A significant structural reform initiative is underway in Bangladesh’s financial sector aimed at strengthening discipline, transparency and accountability across the banking system. Policy-level discussions are reportedly in their final stages to restructure the boards of directors of 22 commercial banks, both state-owned and private. If implemented, the move would bring substantial changes to the governance of nearly one-third of the country’s banking institutions.
The reform drive gained momentum following recent political developments, which triggered renewed efforts to stabilise and reorganise the financial sector.
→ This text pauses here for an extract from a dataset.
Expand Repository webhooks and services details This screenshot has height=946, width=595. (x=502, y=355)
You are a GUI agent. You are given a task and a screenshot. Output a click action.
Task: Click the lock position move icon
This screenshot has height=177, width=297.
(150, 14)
After the political transition on 5 August 2024, the interim administration prioritised restoring order within the banking system. Under the leadership of the central bank governor, Dr Ahsan H. Mansur, several banks have already seen their boards dissolved and reconstituted, while discussions on potential mergers of weaker institutions have also advanced.
Although earlier proposals included the consolidation of a number of Islamic banking institutions, disagreements among stakeholders slowed progress. Questions were also raised regarding the inclusion of individuals with alleged links to past irregularities or conflicts of interest in newly formed boards, prompting policymakers to reassess the overall restructuring strategy.
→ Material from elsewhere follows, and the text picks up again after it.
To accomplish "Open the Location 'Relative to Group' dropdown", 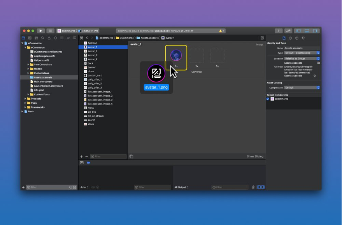I will click(x=302, y=59).
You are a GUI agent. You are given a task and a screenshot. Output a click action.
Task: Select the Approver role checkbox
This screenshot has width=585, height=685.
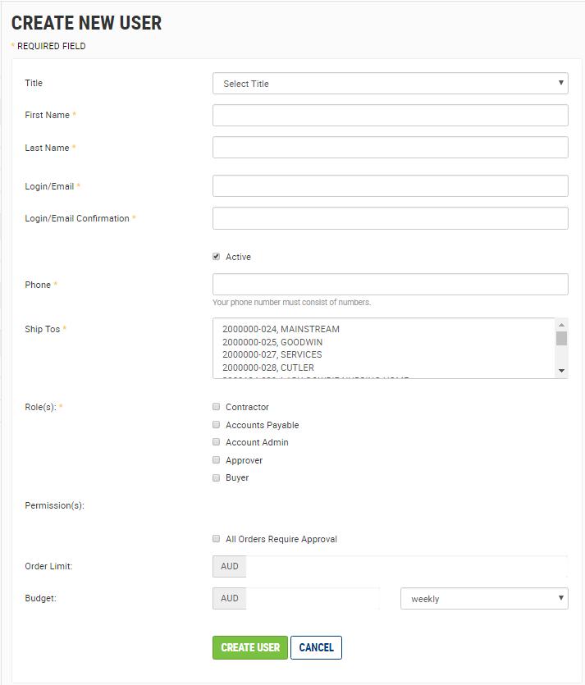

At present, the Ministry of Finance and the central bank are jointly conducting an in-depth review of the governance structures of the 22 identified banks. Depending on the findings, authorities are considering either partial reshuffling or complete dissolution and reformation of existing boards. Experts suggest that such a step could mark a turning point in addressing long-standing governance weaknesses in the sector.
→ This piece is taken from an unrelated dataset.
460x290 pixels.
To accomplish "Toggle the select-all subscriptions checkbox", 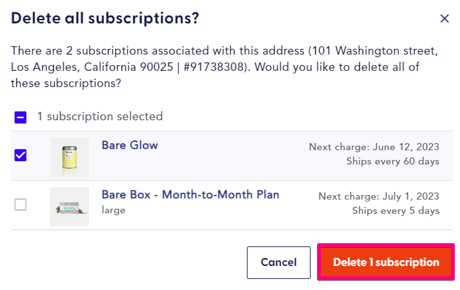I will pyautogui.click(x=21, y=117).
Analysts emphasise that banking is one of the most sensitive pillars of any economy. Poor board composition often leads to weak risk management, rising non-performing loans, and reduced financial stability. They argue that board appointments should prioritise professional competence, banking expertise and adherence to international governance standards rather than political affiliation.
Bangladesh currently has 61 scheduled banks operating in the financial system. A restructuring effort involving 22 of these institutions would therefore have a far-reaching impact on management practices, lending policies and risk oversight mechanisms across the sector.
Overview of Proposed Banking Sector Reform
| Aspect | Current Situation | Proposed Change |
|---|---|---|
| Total scheduled banks | 61 institutions | 22 banks under review |
| Board structure | Existing boards in operation | Restructuring or replacement under consideration |
| Primary objective | Ongoing partial reforms | Enhanced transparency and accountability |
| Supervising authorities | Ministry of Finance & Central Bank | Joint oversight and coordinated implementation |
| Key focus areas | Routine administration | Governance, risk management and leadership quality |
A spokesperson for the central bank, Arif Hossain Khan, stated that no final decision has yet been announced. However, discussions and preliminary assessments are actively ongoing, and visible progress is expected in the near future.
Overall, the proposed restructuring of 22 bank boards signals one of the most ambitious governance reforms in Bangladesh’s banking history. While the initiative is widely seen as a step towards restoring confidence and stability in the financial sector, its success will largely depend on impartial execution and effective implementation.